这条分支在货架里的位置: 总纲把这一货架的共性讲成一句话——「把一个只会吐文本的 LLM,包成能在循环里感知-动作、能被放心运营的程序」。围绕这条共性分出几条分支:有的分支关心内核(agent 循环怎么转、动作怎么落盘、上下文怎么给),本章是另一头——当这个 agent 要变成一个终端用户真的能碰到的产品时,它长成什么外壳。 别的分支回答「agent 怎么工作」,本章回答「agent 怎么交付给人」。

30 秒导读: 一个能跑的 agent 和一个能给人用的产品之间,隔着一层外壳。同一个「LLM + 工具 + 循环」的内核,可以被包成完全不同的四种东西:①一块拖拽画布,让不写代码的人搭出流程(dify / langflow / flowise / coze-studio);②一个自托管的聊天/助手 app,像 ChatGPT 但装在你自己的服务器上(open-webui / librechat / lobehub…,这是货架里项目最多、star 最高的一片);③一套组件库,让开发者把 agent 的输出渲染进自己的 React 应用(copilotkit / assistant-ui / crayon);④一条实时语音流水线,让人直接和 agent 说话(pipecat / livekit-agents / ten-framework)。本章把这四类横过来切,讲清每类对准哪个交付场景、代表库靠什么机制实现

怎么读本章: 正文是给人读的白话综述,不出现路径行号。每个论断后面挂一个脚注 [^x],精确的 仓库/路径:行 + 符号名都在脚注里;对比矩阵则单开一列「代码锚点」放引用。人读正文,agent 读脚注 / 锚点列。


1. 这条分支要解决什么(第一性原理)

承上:整个货架的共性是「给只会说话的 LLM 装手脚,让它能对世界采取动作」。别的分支盯着内核——循环怎么转、编辑怎么落盘、记忆怎么存。本分支把镜头往外拉一层,问一个产品问题:这个内核最终要怎么摆到终端用户面前?

一个光会「感知-动作」的 agent 还不是产品。产品要有人能碰到的表面:一个网页、一个桌面 app、一块可拖拽的画布、一根能对着说话的麦克风。这层表面既决定「谁能用」(工程师 / 运营 / 普通人),也决定「怎么用」(编排 / 对话 / 嵌入 / 语音)。

把这层表面拆开,它其实在解四个彼此独立的产品问题:

产品问题白话对应外壳
让不写代码的人也能编排 agent把「提示→检索→调工具→分支」画成图可视化 workflow 平台
给个人 / 团队一个能自托管的对话入口像 ChatGPT,但模型、数据、插件都在自己手里自托管聊天 / 助手 app
让开发者把 agent 塞进自己的前端别重造聊天框,直接 npm install 一套组件agent 前端组件库
让人用「说话」而不是「打字」和 agent 交互麦克风进、喇叭出,还得能被打断实时语音对话流水线

一句话直觉: 内核只有一个(LLM + 工具 + 循环),但交付形态分成四种独立的产品选择——按谁来用、怎么用来分。选错外壳,再好的内核也到不了用户手里。本章 §2–§5 一层一个流派,§6 用一张矩阵横切,§7 讲怎么选。

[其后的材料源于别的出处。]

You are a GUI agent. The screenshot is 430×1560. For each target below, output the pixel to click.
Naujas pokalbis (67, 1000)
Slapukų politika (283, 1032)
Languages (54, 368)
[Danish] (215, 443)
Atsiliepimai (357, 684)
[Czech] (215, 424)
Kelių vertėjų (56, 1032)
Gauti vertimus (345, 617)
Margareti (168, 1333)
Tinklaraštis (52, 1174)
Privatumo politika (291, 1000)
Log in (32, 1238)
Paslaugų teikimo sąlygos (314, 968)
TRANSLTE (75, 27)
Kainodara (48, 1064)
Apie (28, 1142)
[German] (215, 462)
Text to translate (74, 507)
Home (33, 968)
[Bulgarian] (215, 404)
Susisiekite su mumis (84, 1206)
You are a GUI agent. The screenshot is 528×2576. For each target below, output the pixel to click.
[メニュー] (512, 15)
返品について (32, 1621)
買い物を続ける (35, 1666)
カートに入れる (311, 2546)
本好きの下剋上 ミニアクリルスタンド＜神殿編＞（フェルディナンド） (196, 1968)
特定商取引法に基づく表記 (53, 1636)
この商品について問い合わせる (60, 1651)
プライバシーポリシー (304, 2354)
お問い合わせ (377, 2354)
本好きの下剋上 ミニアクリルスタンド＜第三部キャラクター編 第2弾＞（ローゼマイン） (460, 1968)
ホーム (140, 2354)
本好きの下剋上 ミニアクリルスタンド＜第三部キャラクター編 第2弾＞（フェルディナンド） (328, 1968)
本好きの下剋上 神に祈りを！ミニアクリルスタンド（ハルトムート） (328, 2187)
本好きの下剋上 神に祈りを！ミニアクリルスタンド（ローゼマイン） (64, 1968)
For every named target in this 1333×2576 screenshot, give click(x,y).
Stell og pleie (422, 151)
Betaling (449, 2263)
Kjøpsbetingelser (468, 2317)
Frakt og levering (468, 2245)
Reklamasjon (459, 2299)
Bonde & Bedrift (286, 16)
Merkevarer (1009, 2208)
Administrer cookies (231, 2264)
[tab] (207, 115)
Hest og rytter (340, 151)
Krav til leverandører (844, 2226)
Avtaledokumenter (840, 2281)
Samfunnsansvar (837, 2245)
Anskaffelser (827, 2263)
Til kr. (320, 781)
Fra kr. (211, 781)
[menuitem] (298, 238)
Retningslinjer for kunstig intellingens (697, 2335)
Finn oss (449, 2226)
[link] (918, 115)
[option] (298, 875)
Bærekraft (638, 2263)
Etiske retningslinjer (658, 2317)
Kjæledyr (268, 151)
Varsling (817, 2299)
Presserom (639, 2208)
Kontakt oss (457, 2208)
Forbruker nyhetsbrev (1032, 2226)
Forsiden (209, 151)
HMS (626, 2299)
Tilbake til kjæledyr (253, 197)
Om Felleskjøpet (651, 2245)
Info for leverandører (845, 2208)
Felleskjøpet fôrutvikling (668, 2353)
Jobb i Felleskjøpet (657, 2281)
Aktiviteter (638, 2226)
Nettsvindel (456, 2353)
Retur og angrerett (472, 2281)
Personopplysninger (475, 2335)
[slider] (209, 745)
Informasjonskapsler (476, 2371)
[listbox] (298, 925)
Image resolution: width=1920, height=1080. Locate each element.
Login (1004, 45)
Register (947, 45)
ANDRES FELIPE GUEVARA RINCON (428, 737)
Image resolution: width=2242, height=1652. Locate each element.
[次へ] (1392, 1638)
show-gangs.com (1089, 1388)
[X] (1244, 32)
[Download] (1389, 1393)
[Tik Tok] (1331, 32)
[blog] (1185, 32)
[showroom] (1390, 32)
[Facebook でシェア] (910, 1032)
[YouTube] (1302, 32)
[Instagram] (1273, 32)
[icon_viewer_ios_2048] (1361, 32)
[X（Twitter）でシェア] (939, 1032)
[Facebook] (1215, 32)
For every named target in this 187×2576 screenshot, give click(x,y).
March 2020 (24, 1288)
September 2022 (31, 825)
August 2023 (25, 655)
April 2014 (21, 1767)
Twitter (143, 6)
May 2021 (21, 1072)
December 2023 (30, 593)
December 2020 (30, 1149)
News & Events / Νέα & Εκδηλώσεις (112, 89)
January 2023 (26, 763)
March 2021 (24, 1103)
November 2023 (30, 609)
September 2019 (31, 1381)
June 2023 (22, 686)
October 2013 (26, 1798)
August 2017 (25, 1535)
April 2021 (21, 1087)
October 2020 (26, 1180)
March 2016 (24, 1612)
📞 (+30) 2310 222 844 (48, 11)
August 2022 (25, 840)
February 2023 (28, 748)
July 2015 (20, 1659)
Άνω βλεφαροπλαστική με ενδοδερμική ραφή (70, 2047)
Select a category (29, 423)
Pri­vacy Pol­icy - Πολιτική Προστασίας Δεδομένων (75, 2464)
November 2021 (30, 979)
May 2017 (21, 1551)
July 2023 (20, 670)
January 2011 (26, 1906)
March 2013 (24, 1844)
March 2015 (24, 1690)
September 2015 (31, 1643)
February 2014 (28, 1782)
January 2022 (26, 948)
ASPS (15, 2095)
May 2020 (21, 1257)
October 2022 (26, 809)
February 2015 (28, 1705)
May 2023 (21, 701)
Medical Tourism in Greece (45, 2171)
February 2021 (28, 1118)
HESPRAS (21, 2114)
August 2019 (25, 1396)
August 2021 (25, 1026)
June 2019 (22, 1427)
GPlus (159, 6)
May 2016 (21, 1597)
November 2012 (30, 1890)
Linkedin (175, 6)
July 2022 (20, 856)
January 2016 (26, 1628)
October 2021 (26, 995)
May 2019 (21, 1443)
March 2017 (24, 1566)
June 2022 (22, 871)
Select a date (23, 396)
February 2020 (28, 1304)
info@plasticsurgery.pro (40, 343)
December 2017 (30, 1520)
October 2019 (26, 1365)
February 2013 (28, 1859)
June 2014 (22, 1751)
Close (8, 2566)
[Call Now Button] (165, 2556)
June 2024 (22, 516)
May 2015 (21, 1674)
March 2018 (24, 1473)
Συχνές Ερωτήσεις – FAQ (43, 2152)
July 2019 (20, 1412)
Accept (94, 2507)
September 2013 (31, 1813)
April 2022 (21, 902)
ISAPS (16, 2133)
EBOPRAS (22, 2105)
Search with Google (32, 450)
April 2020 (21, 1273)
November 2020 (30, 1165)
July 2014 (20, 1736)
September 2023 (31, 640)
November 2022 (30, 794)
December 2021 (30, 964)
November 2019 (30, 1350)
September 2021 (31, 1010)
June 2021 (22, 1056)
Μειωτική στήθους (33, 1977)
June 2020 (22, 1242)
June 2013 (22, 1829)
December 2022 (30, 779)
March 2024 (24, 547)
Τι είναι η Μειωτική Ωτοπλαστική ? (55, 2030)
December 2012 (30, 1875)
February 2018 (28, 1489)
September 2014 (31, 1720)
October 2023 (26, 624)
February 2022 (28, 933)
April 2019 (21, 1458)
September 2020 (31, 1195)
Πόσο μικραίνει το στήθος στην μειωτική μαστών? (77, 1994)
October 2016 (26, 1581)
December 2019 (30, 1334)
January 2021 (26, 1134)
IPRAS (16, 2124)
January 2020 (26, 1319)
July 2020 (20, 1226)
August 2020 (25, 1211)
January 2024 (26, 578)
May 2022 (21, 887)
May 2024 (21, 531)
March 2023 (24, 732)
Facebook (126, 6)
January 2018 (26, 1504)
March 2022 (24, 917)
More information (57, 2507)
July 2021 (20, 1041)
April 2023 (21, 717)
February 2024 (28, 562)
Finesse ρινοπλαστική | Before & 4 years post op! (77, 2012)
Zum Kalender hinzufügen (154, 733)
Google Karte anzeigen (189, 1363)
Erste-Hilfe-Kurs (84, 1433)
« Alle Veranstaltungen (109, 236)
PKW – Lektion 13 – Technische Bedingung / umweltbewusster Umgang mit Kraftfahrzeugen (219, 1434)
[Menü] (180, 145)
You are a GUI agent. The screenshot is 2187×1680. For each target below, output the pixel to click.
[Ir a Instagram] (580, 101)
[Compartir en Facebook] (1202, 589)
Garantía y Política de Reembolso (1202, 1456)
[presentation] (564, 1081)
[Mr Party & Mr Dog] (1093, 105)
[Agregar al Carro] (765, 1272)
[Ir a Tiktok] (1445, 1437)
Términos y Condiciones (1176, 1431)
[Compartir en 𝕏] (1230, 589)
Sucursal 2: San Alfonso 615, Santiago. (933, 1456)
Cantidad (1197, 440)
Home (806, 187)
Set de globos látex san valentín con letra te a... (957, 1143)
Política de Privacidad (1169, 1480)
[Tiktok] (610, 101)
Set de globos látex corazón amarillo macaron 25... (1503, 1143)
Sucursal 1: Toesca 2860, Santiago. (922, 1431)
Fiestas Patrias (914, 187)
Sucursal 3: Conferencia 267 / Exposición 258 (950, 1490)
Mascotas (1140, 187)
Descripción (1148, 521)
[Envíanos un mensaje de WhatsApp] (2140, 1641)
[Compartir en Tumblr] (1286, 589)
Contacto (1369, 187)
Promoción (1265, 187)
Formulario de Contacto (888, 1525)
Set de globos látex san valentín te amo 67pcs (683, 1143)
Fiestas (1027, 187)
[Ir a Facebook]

四类的受众正好错开:workflow 平台面向搭流程的非工程师;聊天 app 面向要私有部署的个人/团队;组件库面向做前端的工程师;语音流水线面向要「能说话」体验的产品。记住这条「受众轴」,四类的取舍就都顺了。


2. 流派一:拖拽搭流程的可视化平台(workflow-builder)

对准哪个环节:不写代码的人,把「取输入 → 检索 → 调模型 → 调工具 → 按条件分支 → 出输出」这套流程,用拖节点连线的方式搭出来,再一键部署成 API 或 app。核心是一个节点图引擎:前端画布产出一份图的 JSON,后端把它编译成可执行的图并按拓扑跑。

这一派内部的关键区别,在「图 JSON 怎么变成能跑的东西」上分两路:

(a) 自研图引擎、逐节点解释执行。 后端有一套自己的图运行时,按入度/拓扑排队节点、在节点间传变量。

  • dify 是这一派体量最大的代表:workflow 编排是一等公民,WorkflowEntry 把画布 schema 交给一个图引擎驱动,节点由一个 DifyNodeFactory 按类型实例化。1 它同时是货架里 star 最高的 workflow 平台之一。
  • coze-studio(字节跳动)把画布 JSON 先翻成内部 WorkflowSchema,再编译成底层 eino 图;每个节点套一层统一执行壳做超时/重试/错误分支,约 50 种节点类型登记在一张 NodeTypeMetas 表里。2 它比 dify 更「编译派」——不是解释执行,而是先编译成图再跑。
  • langflow 用一张 Graph 抽象:顶点(Vertex)+ 边,astep 按可运行顶点逐步推进,支持环、子图隔离。3

(b) 节点即代码模块、动态加载执行。 每个节点对应一个组件文件,运行时按画布里的节点名把对应模块 import 进来调用。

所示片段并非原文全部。